文本分类实战
文本分类实战
什么是文本分类
文本分类是将文本自动分配到预定义类别的任务,广泛应用于垃圾邮件过滤、情感分析等场景。
朴素贝叶斯分类器
朴素贝叶斯基于贝叶斯定理,计算简单且效果不错:
from sklearn.naive_bayes import MultinomialNB
from sklearn.feature_extraction.text import TfidfVectorizer
from sklearn.model_selection import train_test_split
texts = [
"机器学习算法研究",
"深度神经网络",
"自然语言处理",
"足球比赛精彩",
"篮球世界杯",
"体育新闻报道"
]
labels = [0, 0, 0, 1, 1, 1]
vectorizer = TfidfVectorizer()
X = vectorizer.fit_transform(texts)
X_train, X_test, y_train, y_test = train_test_split(X, labels, test_size=0.2)
nb_clf = MultinomialNB()
nb_clf.fit(X_train, y_train)
accuracy = nb_clf.score(X_test, y_test)
print(f"朴素贝叶斯准确率: {accuracy:.2f}")
SVM分类器
支持向量机在文本分类中表现优异:
from sklearn.svm import SVC
svm_clf = SVC(kernel='linear')
svm_clf.fit(X_train, y_train)
accuracy = svm_clf.score(X_test, y_test)
print(f"SVM准确率: {accuracy:.2f}")
import numpy as np
feature_names = vectorizer.get_feature_names_out()
coef = svm_clf.coef_[0]
top_indices = np.argsort(coef)[-5:]
print("重要特征:", [feature_names[i] for i in top_indices])
深度学习方法
使用LSTM进行文本分类:
import torch
import torch.nn as nn
class LSTMClassifier(nn.Module):
def __init__(self, vocab_size, embedding_dim, hidden_dim, num_classes):
super(LSTMClassifier, self).__init__()
self.embedding = nn.Embedding(vocab_size, embedding_dim)
self.lstm = nn.LSTM(embedding_dim, hidden_dim, batch_first=True)
self.fc = nn.Linear(hidden_dim, num_classes)
def forward(self, x):
embeds = self.embedding(x)
lstm_out, (hidden, _) = self.lstm(embeds)

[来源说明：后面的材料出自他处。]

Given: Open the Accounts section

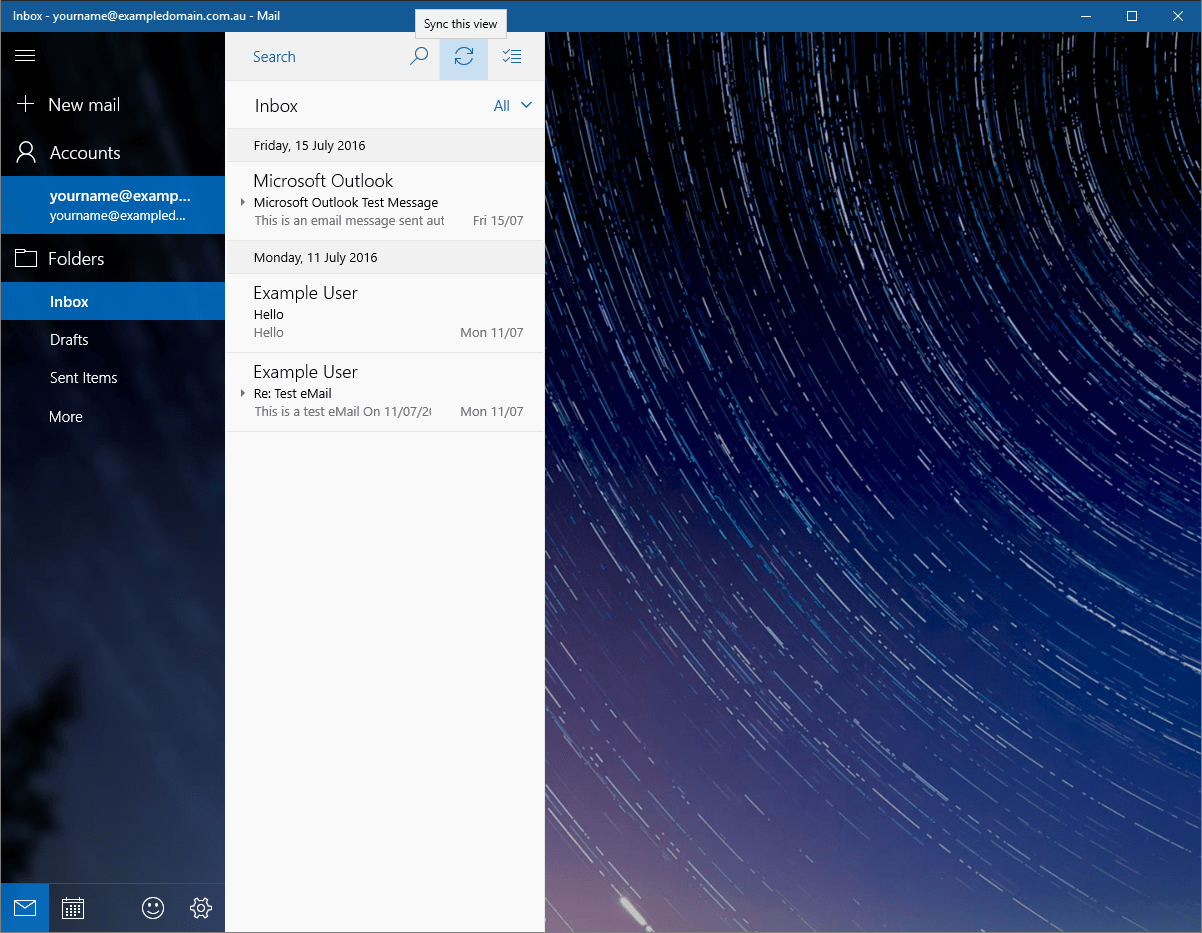Looking at the screenshot, I should pos(85,153).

output = self.fc(hidden[-1])
return output
model = LSTMClassifier(vocab_size=10000, embedding_dim=128,
hidden_dim=256, num_classes=2)
文本预处理
def preprocess_text(text):
text = text.lower()
text = ''.join(c for c in text if c.isalnum() or c.isspace())
tokens = text.split()
return ' '.join(tokens)
sample = "This is a GREAT movie!!!"
processed = preprocess_text(sample)
print(processed)
评估指标
from sklearn.metrics import classification_report, confusion_matrix
y_pred = nb_clf.predict(X_test)
print(classification_report(y_test, y_pred))
print("混淆矩阵:\n", confusion_matrix(y_test, y_pred))
交叉验证
from sklearn.model_selection import cross_val_score
scores = cross_val_score(nb_clf, X, labels, cv=3)
print(f"交叉验证分数: {scores.mean():.2f} (+/- {scores.std()*2:.2f})")
总结
文本分类是NLP的核心任务。从传统的朴素贝叶斯、SVM到深度学习方法,选择合适的算法取决于数据规模和任务复杂度。